Vision and Maxava Prep for November Trial
August 8, 2011 Alex Woodie
IBM i high availability software rivals Maxava and Vision Solutions will be back in a Los Angeles courtroom today to hear a judge’s ruling on the discovery process in Maxava’s false advertising case against Vision. Disagreements over what documents should be admitted as evidence have delayed the case. The cut-off for discovery is slated to end Friday in preparation for a November 22 trial.
There is no sign that the false advertising case that New Zealand-based Maxava brought against its much larger Southern Californian competitor in December 2009 is any closer to an out-of-court settlement, as the vast majority of civil cases are resolved. Both sides appear to be hunkered down, content to let their lawyers wage legal warfare in the United States District Court, Central District, Western Division.
The action picked up in July, when the two sides made no fewer than 22 filings. Most of the filings had to do with the discovery phase of the suit, the end of which has already been delayed twice. A good fraction of the documents submitted to the court were concealed from the public, which is a result of the protective order the judge issued this spring to prevent both sides from revealing the names of customers and prospective customers, price lists, and anything else the parties deemed worthy of the attorney’s eyes only (AEO) label.
On July 15, Vision petitioned the court to sanction Maxava over failures to comply with a February court order to produce materials requested by Vision as part of the discovery process. In its filing, Vision accused Maxava of “playing chicken” with Vision regarding documents and deadlines and of purposely destroying evidence.
Maxava has failed its discovery obligations in three ways, Vision says, including failing to produce documents it has already admitted to having, failing to produce un-redacted versions of documents, and failing to provide a good explanation of why it hasn’t produced documents. Vision has requested the court punish Maxava by preventing it from making any discovery requests of its own and by taking away its ability to depose the defendants, among other actions.
Maxava, meanwhile, defends its actions in discovery, and claims that it has submitted all required documents, even if some of them were submitted after the court’s deadline. It also leveled its own accusations against Vision, accusing the company of refusing to remove redactions from hundreds of documents and abusing the AEO privilege, “thereby preventing Maxava . . . from viewing hundreds of documents it has a right to review.”
The discovery process is proving to be a critical and hotly contested phase of this case, which started out as a false advertising claim but expanded into accusations of trade libel, interfering with prospective economic advantage, and anti-competitive, monopolistic behavior in violation of the Sherman Act in subsequent revisions to the original claim.
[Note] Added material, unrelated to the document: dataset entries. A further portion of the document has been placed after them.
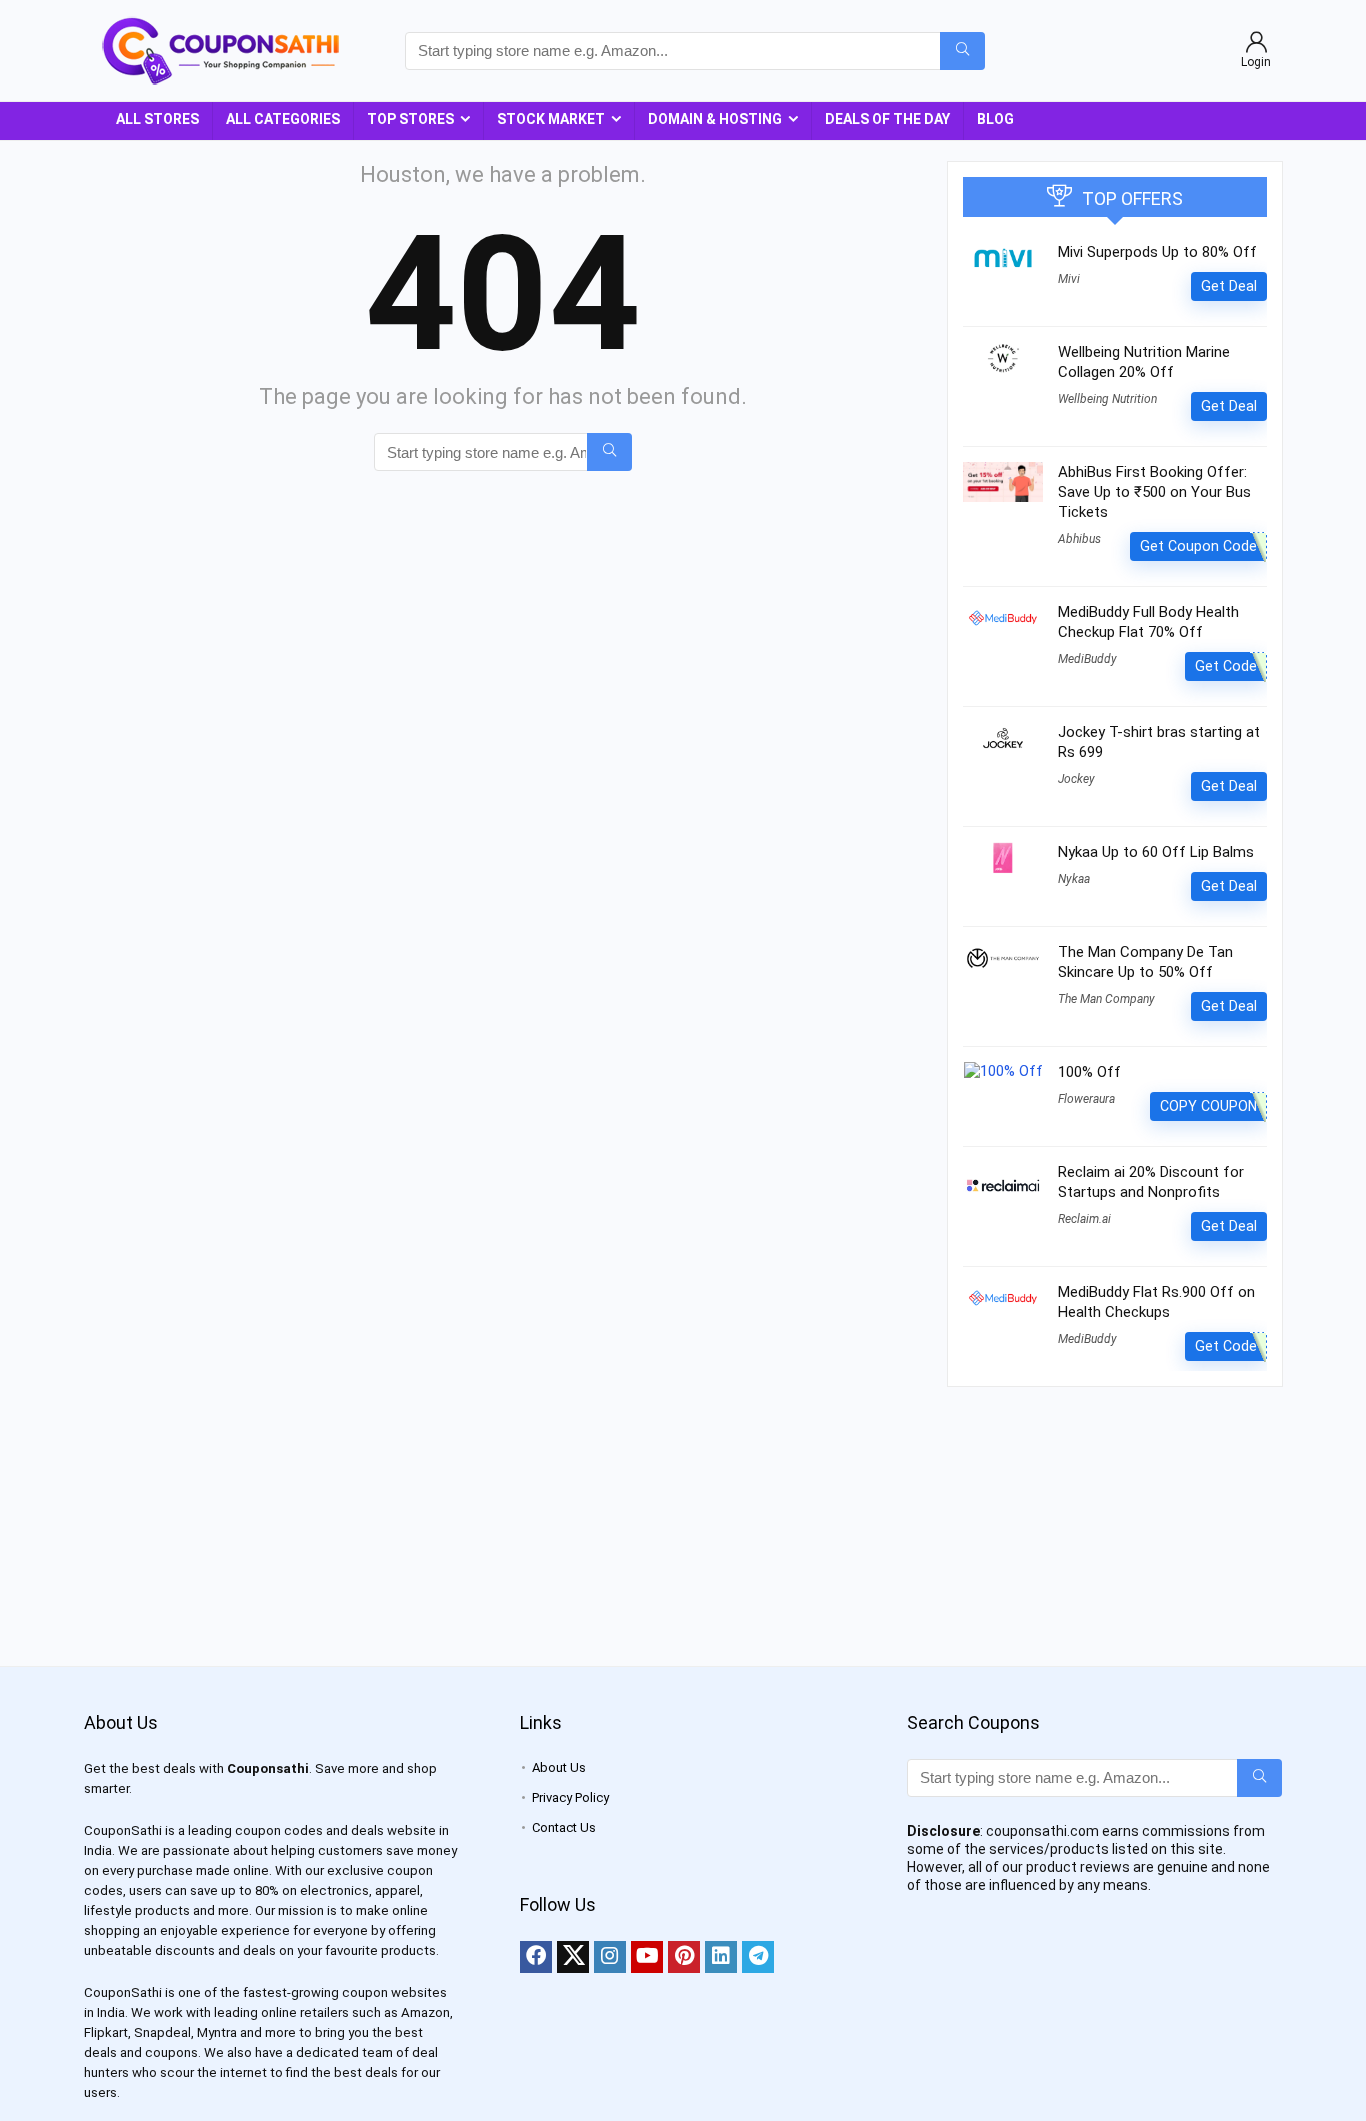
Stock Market (551, 119)
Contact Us (564, 1827)
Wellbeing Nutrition (1107, 399)
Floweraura (1086, 1099)
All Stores (157, 119)
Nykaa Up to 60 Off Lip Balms (1156, 852)
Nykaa (1074, 879)
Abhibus (1079, 539)
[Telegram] (758, 1957)
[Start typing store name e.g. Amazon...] (962, 51)
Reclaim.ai (1084, 1219)
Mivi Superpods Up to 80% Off (1157, 252)
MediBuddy (1087, 659)
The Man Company (1106, 999)
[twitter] (573, 1957)
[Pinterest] (684, 1957)
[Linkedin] (721, 1957)
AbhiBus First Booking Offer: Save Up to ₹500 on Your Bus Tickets (1154, 492)
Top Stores (410, 119)
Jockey (1076, 779)
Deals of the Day (887, 119)
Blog (995, 119)
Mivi (1069, 279)
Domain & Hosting (715, 119)
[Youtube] (647, 1957)
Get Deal (1229, 286)
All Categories (283, 119)
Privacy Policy (570, 1797)
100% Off (1089, 1072)
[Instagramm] (610, 1957)
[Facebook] (536, 1957)
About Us (559, 1767)
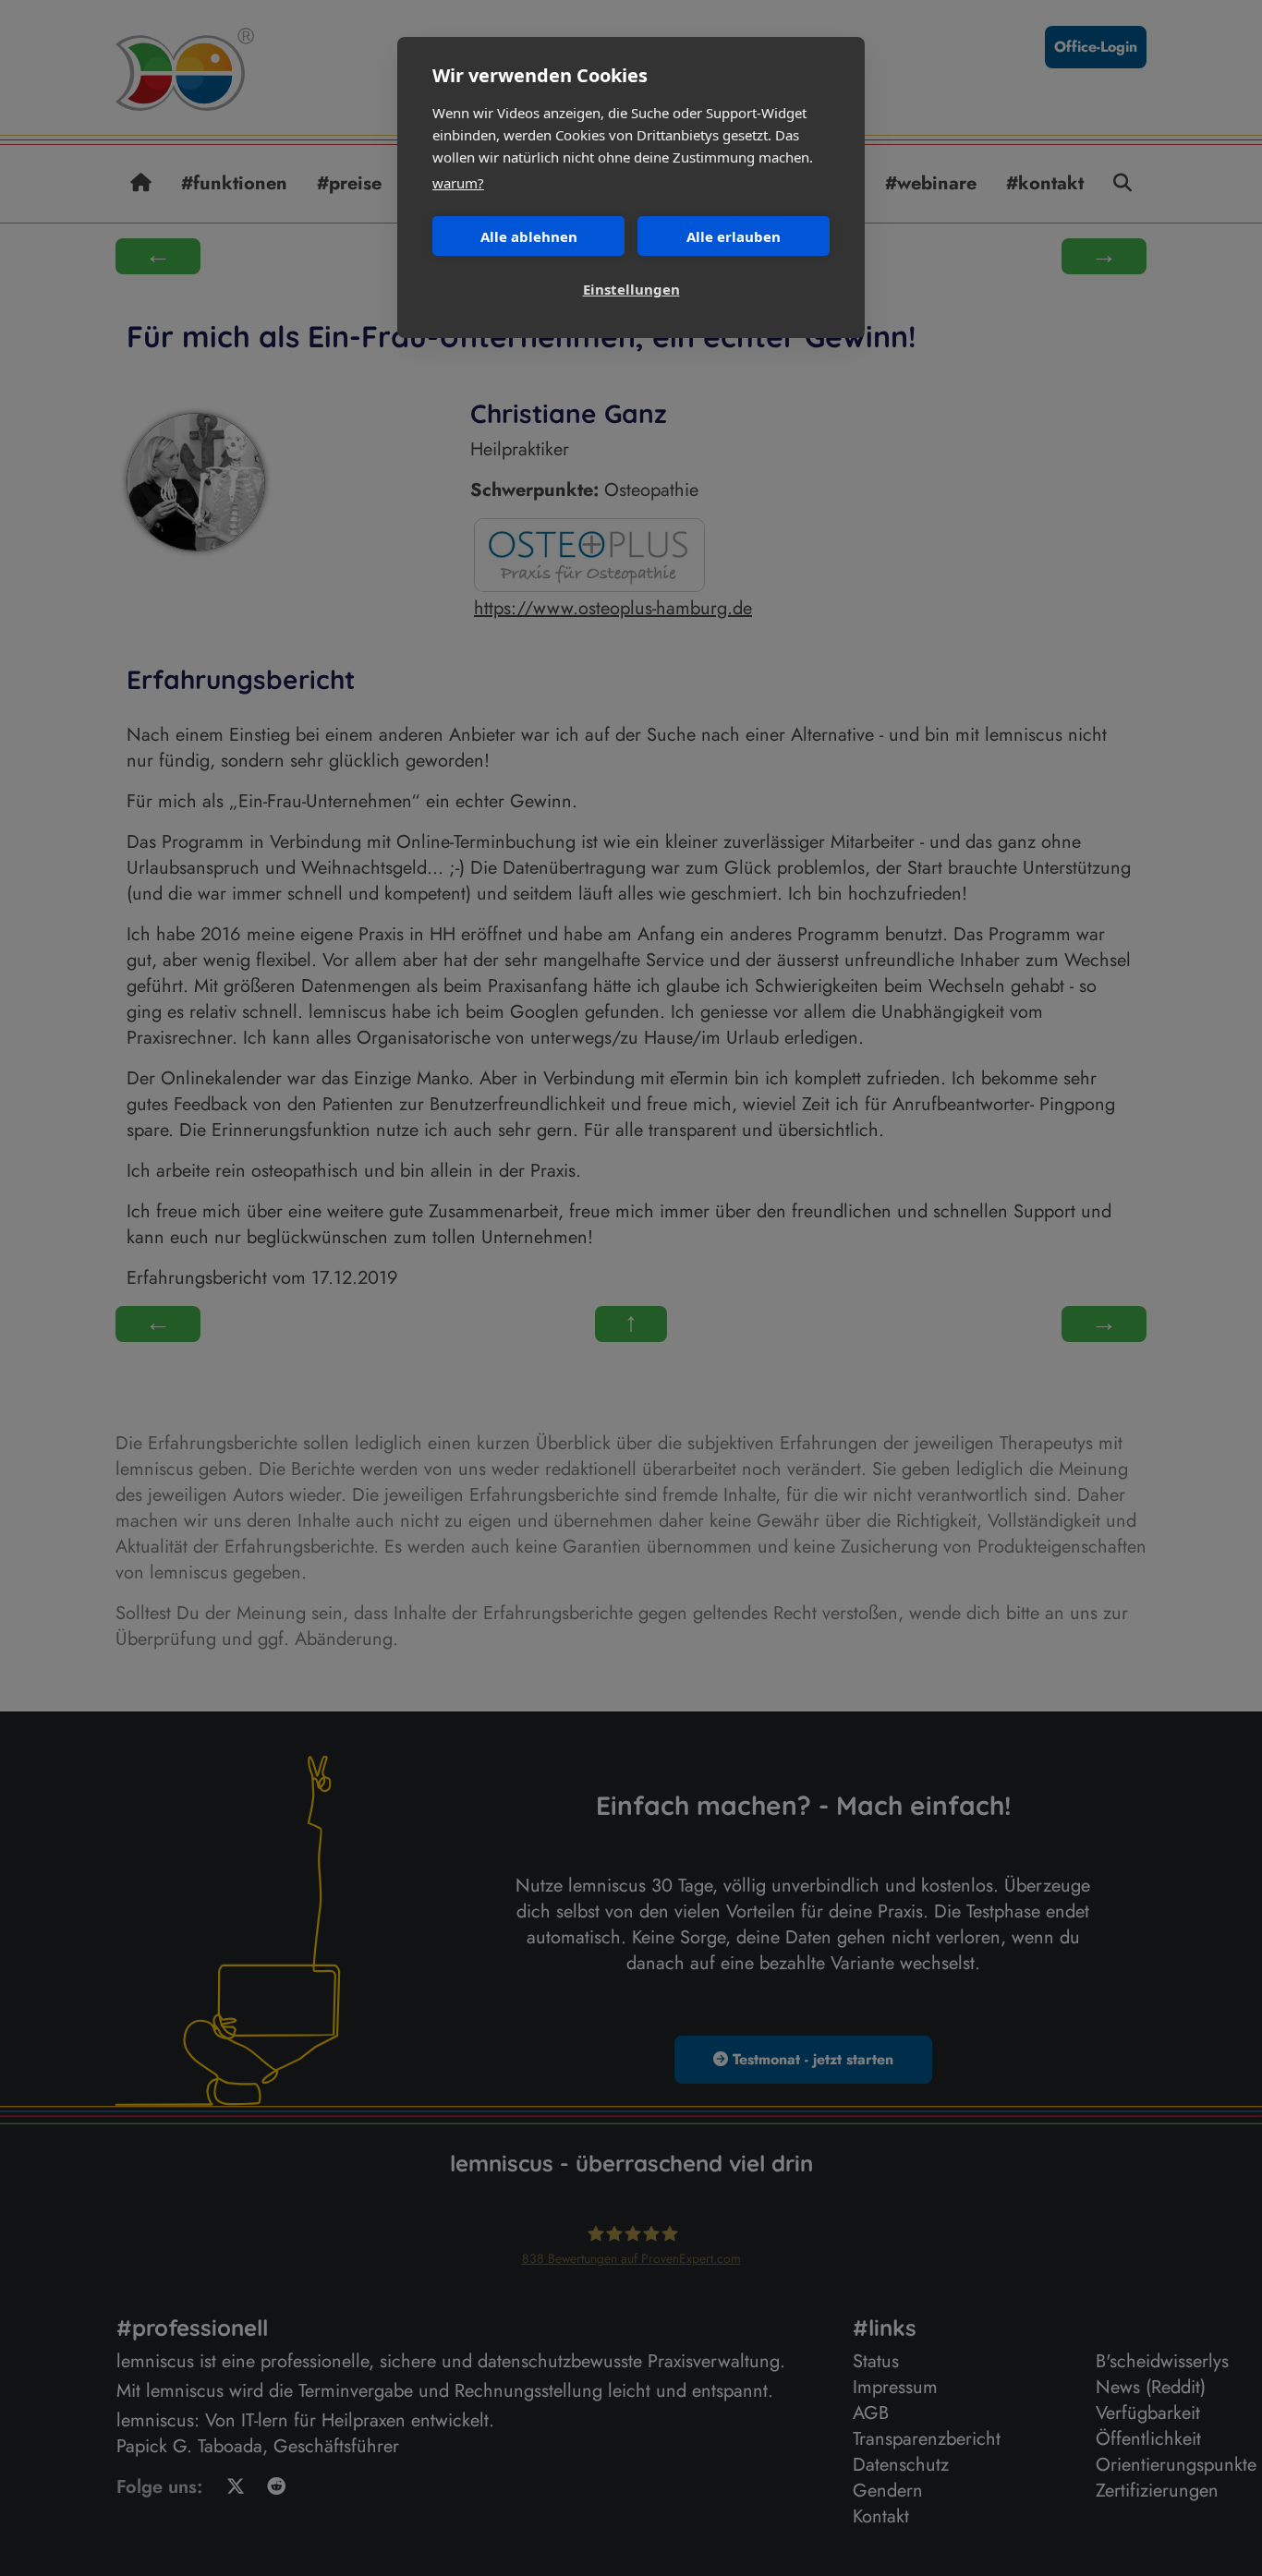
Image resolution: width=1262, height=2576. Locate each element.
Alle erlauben (733, 236)
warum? (458, 183)
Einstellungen (631, 289)
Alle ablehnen (528, 236)
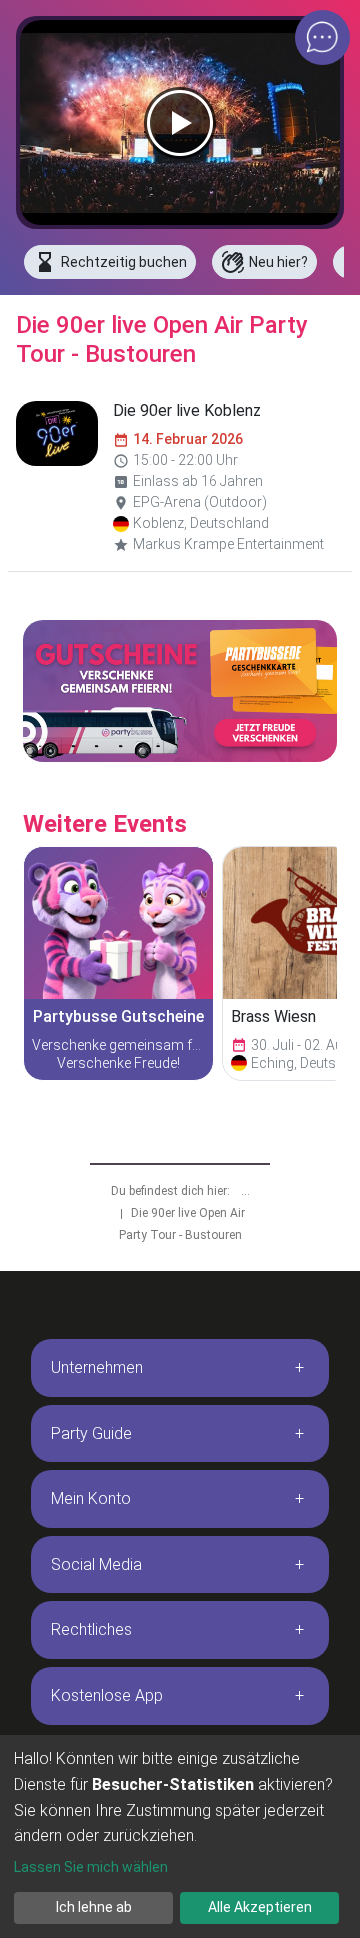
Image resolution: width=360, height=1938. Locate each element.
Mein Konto (91, 1498)
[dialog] (180, 1836)
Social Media (96, 1564)
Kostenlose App (107, 1695)
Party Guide (91, 1433)
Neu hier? (264, 262)
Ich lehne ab (94, 1907)
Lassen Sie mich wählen (91, 1867)
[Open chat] (322, 37)
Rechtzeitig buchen (110, 262)
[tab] (180, 1368)
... (245, 1191)
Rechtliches (91, 1629)
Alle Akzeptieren (260, 1907)
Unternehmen (97, 1367)
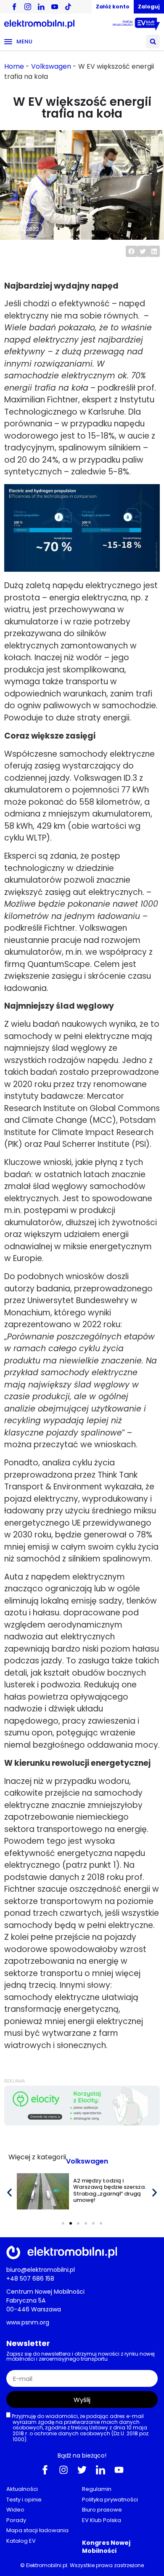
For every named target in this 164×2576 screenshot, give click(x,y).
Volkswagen (51, 66)
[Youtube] (119, 2470)
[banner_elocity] (82, 2123)
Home (14, 66)
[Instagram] (63, 2470)
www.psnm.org (27, 2322)
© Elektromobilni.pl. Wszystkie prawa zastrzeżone (82, 2565)
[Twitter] (82, 2470)
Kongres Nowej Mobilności (106, 2547)
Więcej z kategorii (37, 2157)
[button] (153, 41)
Sirius Computer Solutions, a Vision business partner and a large IBM Power Systems reseller, has also been named in the case.
Maxava’s case hinges on whether it can prove that it lost business to Vision as a result of several documents that Vision put together that denigrated Maxava’s products and its ability to support its customers, which Vision and Sirius employees showed to existing customers or prospects.
Originally, Maxava cited three organizations–Cleveland Golf, Panda Restaurant Group, and Hyundai Information Service North America–that were swayed by the Vision pitch to not purchase IBM i high availability software from Maxava in the pre-2007 timeframe. Maxava also claimed that it was unable to form a partnership with a reseller, Progressive Technology, as result of Vision’s alleged actions.
But Maxava has said that it expects to find more customers that were swayed by Vision’s allegedly illegal sales and marketing tactics. It’s relying on the discovery process to help find more evidence of a “purposeful, planned, coordinated, and widespread competitive misconduct toward Maximum,” Maxava’s lawyer wrote in February.
Not surprisingly, this legal tactic has drawn heavy resistance from Vision and its lawyers, which has led to the drawn-out discovery phase. Every company is possessive over its most sensitive, proprietary information, and Vision obviously doesn’t want to help make Maxava’s case.
Maxava, which won a temporary injunction against Vision last year, seeks a permanent injunction and monetary damages from Vision and Sirius. It has also requested a jury trial–an event that, at this point, appears to have a good chance of occurring.